Tech Giants Spend $80 Billion to Make Sure No One Else Can Compete


Tech Giants Spend $80 Billion to Make Sure No One Else Can Compete

Companies that deal in data are some of America's biggest buyers of equipment.

By Shira Ovide September 24, 2018, 9:00 AM PDT

General Motors Co. and Google couldn’t be more different. GM musters an army of people and machines to produce the 10 million cars it sells each year. What Google makes doesn’t really exist: You type on a laptop or click play on a YouTube video, and Google zips back bits of digital information.

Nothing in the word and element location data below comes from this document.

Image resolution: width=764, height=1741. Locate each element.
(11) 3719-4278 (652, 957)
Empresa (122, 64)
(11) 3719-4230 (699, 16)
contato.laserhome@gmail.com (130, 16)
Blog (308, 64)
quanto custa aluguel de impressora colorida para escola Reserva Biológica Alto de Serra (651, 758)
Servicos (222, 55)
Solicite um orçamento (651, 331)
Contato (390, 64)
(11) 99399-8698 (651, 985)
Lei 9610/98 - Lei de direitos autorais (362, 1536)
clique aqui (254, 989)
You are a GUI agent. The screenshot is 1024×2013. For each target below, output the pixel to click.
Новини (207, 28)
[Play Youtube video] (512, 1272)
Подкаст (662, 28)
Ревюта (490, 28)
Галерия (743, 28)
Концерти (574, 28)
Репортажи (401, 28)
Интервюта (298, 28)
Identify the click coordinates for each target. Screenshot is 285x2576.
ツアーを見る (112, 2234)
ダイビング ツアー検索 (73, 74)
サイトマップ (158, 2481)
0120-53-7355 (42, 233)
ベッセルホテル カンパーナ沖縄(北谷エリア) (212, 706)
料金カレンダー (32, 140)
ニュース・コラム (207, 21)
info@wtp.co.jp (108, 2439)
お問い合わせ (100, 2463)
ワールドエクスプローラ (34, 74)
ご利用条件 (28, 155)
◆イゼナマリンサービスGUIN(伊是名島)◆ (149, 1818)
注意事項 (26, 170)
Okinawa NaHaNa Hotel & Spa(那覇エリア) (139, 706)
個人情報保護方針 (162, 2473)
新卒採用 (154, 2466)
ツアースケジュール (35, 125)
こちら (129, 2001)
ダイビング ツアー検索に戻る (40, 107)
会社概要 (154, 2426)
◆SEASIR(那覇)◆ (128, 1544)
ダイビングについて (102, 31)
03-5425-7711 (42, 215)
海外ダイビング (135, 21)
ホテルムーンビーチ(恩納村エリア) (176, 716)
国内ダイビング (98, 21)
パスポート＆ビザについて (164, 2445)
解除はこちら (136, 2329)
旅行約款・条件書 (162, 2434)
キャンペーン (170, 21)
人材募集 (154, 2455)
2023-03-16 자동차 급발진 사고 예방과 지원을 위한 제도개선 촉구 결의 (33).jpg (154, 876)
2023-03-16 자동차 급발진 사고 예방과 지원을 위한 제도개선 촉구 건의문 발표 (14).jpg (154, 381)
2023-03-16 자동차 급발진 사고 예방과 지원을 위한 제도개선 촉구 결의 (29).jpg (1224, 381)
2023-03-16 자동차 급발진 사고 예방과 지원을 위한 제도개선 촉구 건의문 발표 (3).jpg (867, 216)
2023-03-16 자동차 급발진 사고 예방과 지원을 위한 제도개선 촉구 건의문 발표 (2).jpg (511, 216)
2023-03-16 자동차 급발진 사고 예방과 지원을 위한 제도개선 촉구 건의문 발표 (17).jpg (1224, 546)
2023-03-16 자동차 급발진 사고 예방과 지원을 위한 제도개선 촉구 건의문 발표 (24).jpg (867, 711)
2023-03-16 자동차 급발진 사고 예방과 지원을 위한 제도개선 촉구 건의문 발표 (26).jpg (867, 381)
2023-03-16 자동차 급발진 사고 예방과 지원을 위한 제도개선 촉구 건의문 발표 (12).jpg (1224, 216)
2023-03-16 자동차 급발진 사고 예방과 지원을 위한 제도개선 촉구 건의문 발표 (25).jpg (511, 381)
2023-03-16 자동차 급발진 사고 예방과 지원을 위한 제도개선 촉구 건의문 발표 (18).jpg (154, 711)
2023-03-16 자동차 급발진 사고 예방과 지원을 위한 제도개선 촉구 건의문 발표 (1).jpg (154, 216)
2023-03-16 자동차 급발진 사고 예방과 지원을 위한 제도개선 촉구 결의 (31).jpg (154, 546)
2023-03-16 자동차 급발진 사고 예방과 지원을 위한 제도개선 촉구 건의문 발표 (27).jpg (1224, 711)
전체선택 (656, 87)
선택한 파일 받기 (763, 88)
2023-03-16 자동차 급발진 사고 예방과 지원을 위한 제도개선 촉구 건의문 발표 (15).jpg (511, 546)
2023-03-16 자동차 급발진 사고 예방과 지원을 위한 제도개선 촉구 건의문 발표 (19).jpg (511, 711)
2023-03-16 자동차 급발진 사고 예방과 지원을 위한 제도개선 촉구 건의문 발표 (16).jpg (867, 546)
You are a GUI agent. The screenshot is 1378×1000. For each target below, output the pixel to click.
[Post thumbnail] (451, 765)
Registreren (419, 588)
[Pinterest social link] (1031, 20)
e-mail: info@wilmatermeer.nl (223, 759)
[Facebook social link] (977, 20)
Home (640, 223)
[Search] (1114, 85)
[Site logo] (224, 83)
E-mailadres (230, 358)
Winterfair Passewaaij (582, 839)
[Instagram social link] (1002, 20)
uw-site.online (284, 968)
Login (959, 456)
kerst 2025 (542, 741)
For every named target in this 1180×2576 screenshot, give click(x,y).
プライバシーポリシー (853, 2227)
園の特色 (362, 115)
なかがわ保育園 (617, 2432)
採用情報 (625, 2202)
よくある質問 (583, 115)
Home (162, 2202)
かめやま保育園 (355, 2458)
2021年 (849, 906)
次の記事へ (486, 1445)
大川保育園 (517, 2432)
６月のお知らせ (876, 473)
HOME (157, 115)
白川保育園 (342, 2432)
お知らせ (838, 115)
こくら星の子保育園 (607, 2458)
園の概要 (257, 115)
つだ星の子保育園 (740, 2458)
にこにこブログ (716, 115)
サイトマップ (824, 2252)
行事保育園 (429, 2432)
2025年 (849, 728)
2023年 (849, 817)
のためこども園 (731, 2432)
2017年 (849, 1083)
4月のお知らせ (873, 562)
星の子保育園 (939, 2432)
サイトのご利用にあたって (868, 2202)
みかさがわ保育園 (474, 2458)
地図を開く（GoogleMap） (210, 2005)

But Google parent Alphabet Inc. and the other four dominant U.S. technology companies—Apple, Amazon​.com, Microsoft, and Facebook—are fast becoming industrial giants. They spent a combined $80 billion in the last year on big-ticket physical assets, including manufacturing equipment and specialized tools for assembling iPhones and the powerful computers and undersea internet cables Facebook needs to fire up Instagram videos in a flash. Thanks to this surge in spending—up from $40 billion in 2015—they’ve joined the ranks of automakers, telephone companies, and oil drillers as the country’s biggest spenders on capital goods, items including factories, heavy equipment, and real estate that are considered long-term investments. Their combined outlay is about 10 times what GM spends annually on its plants, vehicle-assembly robots, and other materials.

The splurge by tech companies is behind an upswing in capital-goods spending among big U.S. companies, which is seeing its fastest growth in years, according to a Credit Suisse analysis. The $80 billion tab also is a snapshot of why it’s tough to unseat the tech giants. How can a company hope to compete with Google’s driverless cars when it spends $20 billion a year to ensure it has the best laser-guided sensors and computer chips? There are a lot of physical assets behind all those internet clouds.

• Hot and Cold
At a time when companies are criticized for spending extra cash on sugar highs such as buying their own stock, investors are generally happy about tech giants investing—except when they freak out. In April, the day after Alphabet released first-quarter earnings showing a big jump in capital spending, its share price fell as much as 6 percent.

• Small Change
According to Bloomberg data, GM is the 12th-biggest American company by annual revenue, but its spending on capital goods in 2017 ($8.5 billion) pales in comparison with tech companies’.

• They’ll Have the Usual
GM’s capital spending has risen about 20 percent, from $7.2 billion, since 2015—but that’s still sluggish compared with the major tech companies.

Ovide is a tech columnist for Bloomberg Opinion.